| What is needed |
The line with "Click the paint palette 作品 icon" marks where to begin; print it and all lines after it in the material below exactly, skipping pictures.

| Material provided |

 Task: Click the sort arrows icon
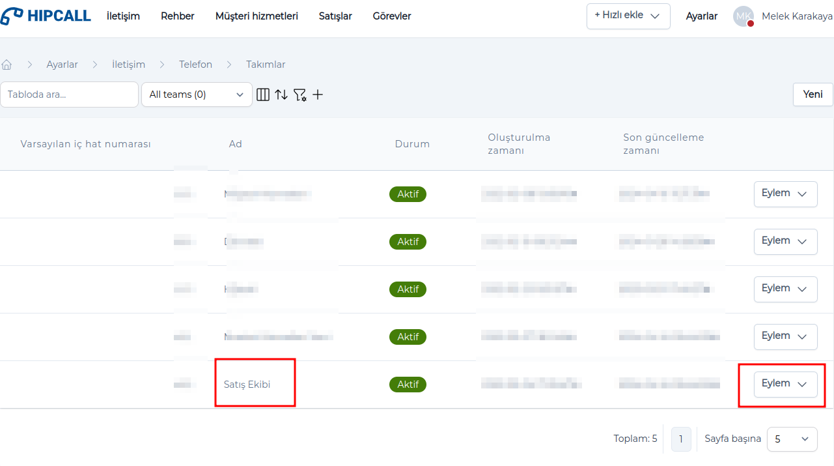pos(281,95)
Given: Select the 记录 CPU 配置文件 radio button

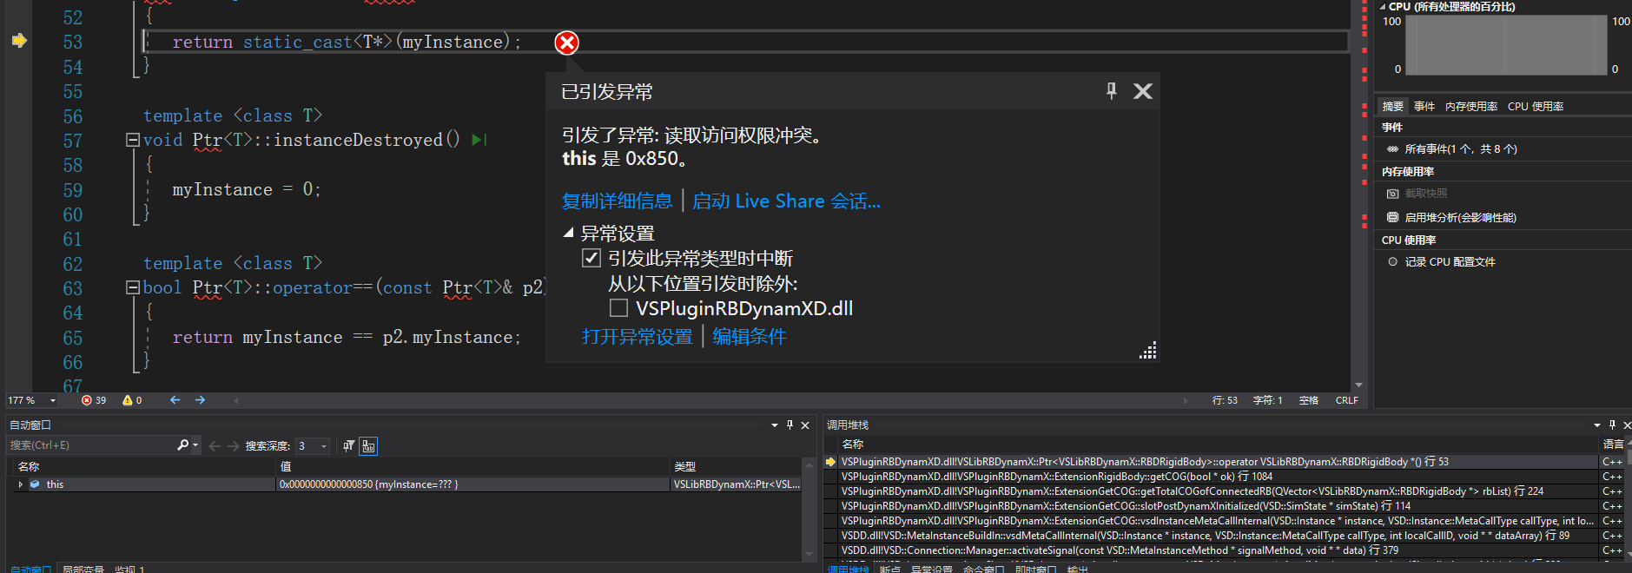Looking at the screenshot, I should pyautogui.click(x=1392, y=261).
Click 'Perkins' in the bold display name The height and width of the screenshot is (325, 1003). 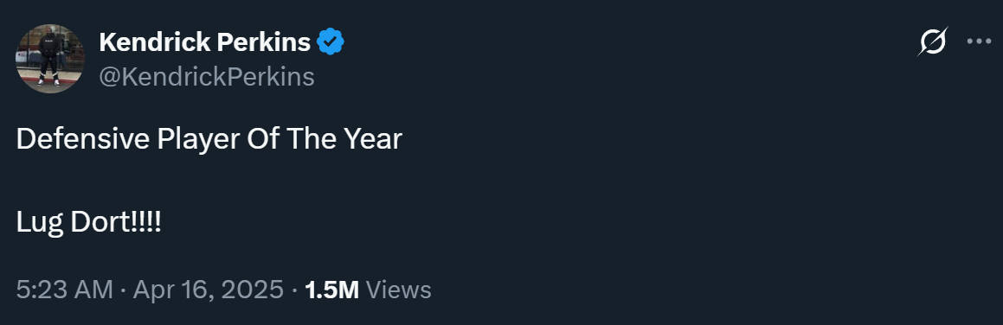tap(264, 42)
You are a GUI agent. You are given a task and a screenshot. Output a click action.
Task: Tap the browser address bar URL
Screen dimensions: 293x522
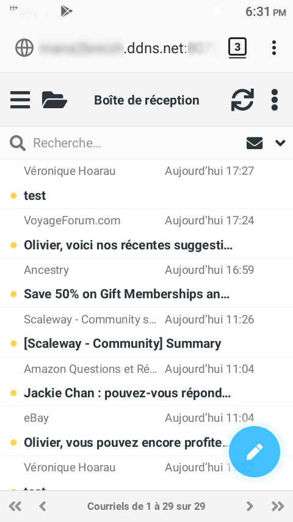(x=128, y=49)
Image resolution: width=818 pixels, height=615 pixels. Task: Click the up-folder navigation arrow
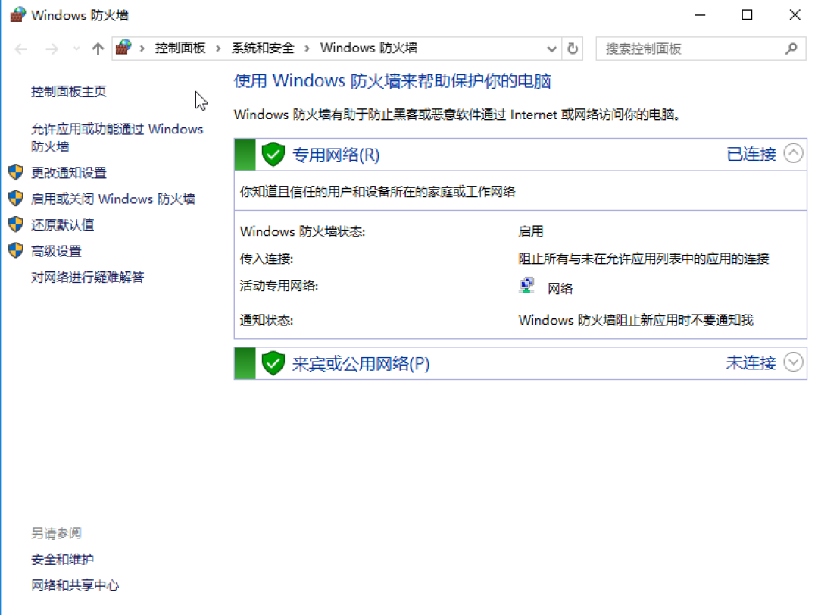pyautogui.click(x=97, y=47)
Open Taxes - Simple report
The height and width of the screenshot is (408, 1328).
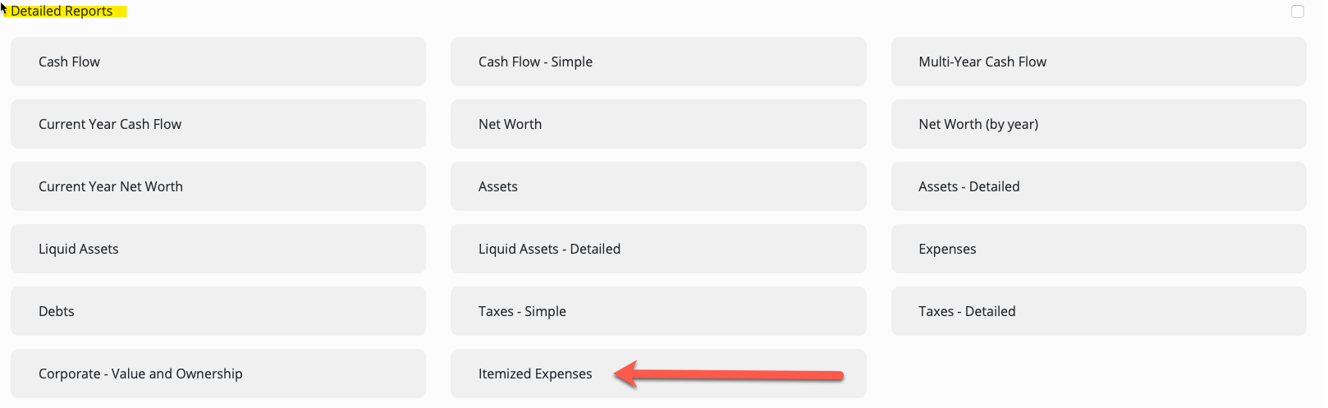click(x=658, y=311)
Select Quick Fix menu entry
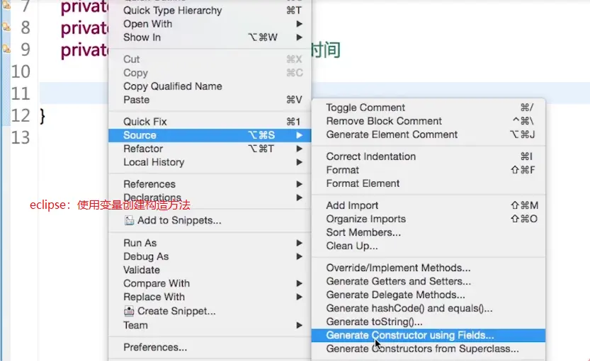 [145, 122]
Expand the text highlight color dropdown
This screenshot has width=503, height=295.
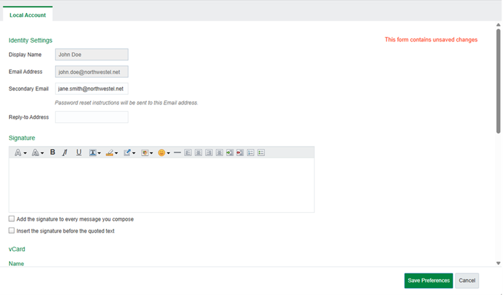click(112, 152)
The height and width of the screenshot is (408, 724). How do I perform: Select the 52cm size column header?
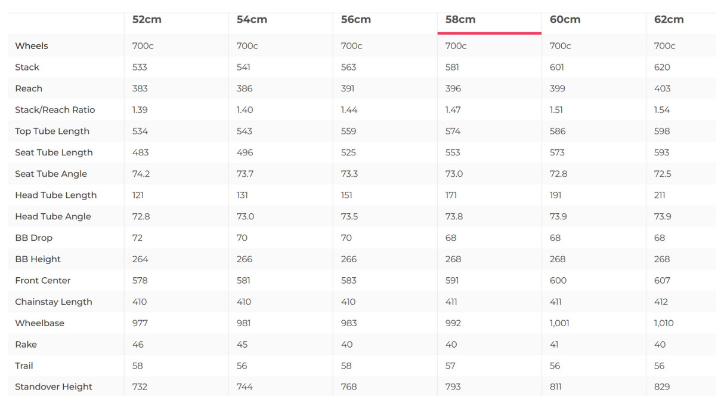(147, 20)
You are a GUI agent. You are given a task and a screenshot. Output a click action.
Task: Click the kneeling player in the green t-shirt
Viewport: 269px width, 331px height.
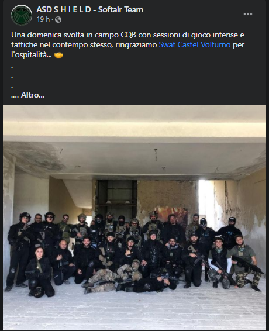coord(244,263)
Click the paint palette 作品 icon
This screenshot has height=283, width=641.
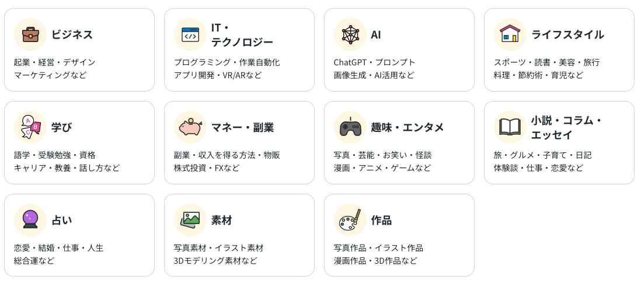[350, 220]
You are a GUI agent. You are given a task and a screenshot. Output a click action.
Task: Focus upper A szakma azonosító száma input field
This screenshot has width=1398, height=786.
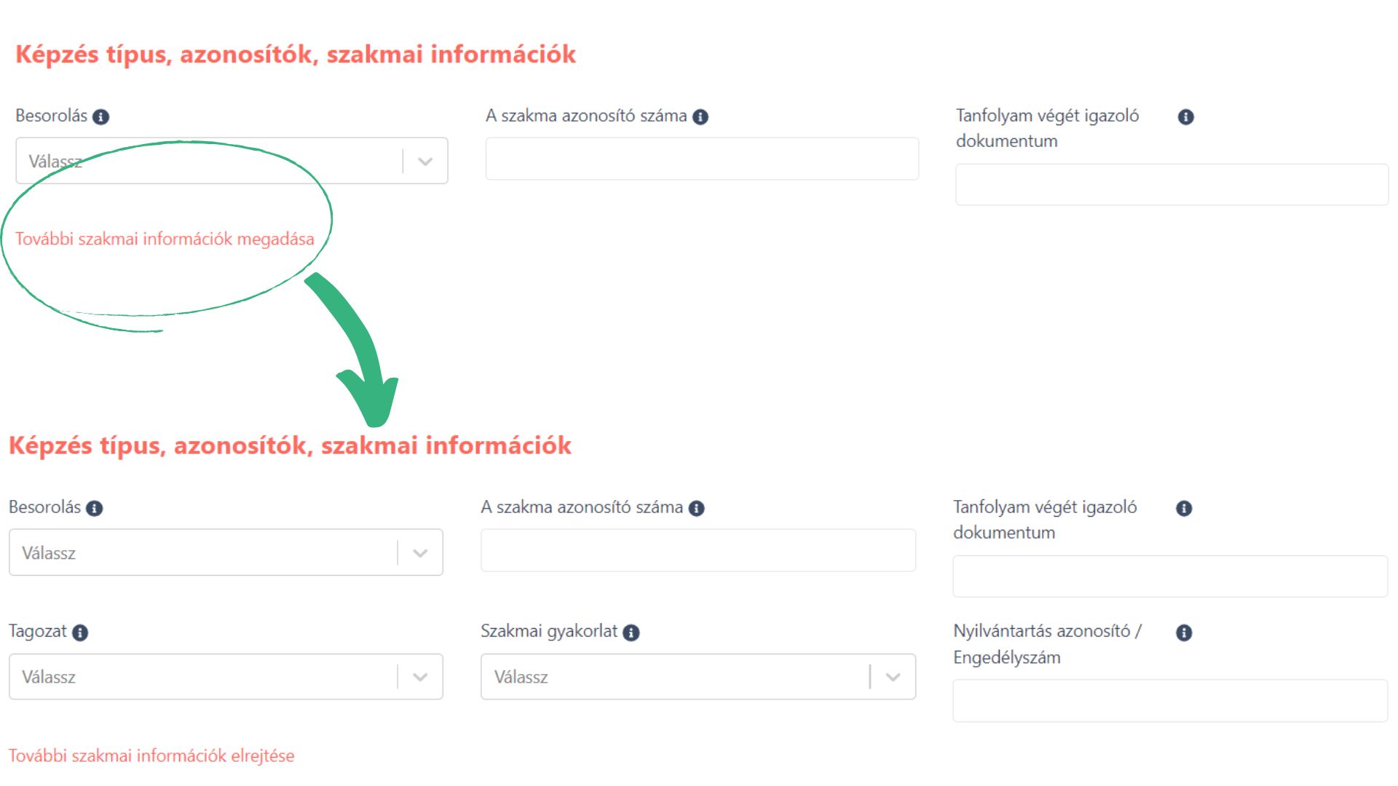point(702,159)
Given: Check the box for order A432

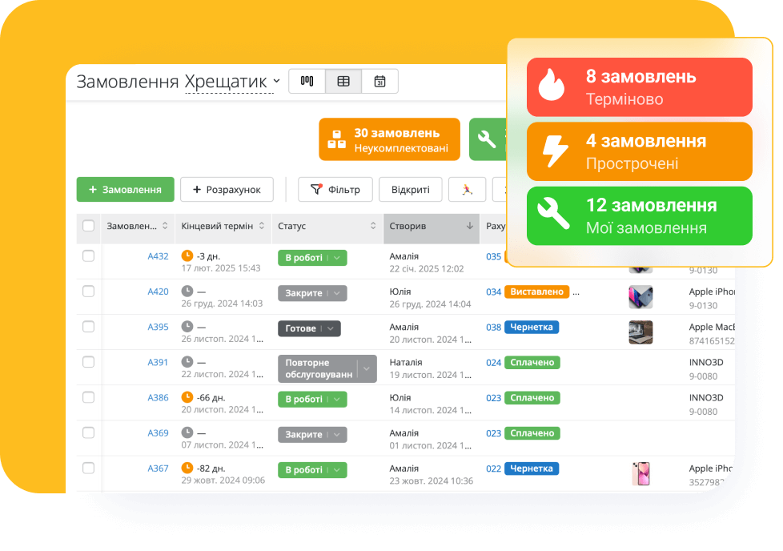Looking at the screenshot, I should pyautogui.click(x=88, y=256).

| Response area |
Click the paint palette 作品 icon
This screenshot has height=283, width=641.
[350, 220]
You are a GUI agent. You are given a task and a screenshot. Output a click action.
Task: Focus upper A szakma azonosító száma input field
This screenshot has width=1398, height=786.
point(702,159)
Given: Check the box for order A432

Looking at the screenshot, I should pyautogui.click(x=88, y=256).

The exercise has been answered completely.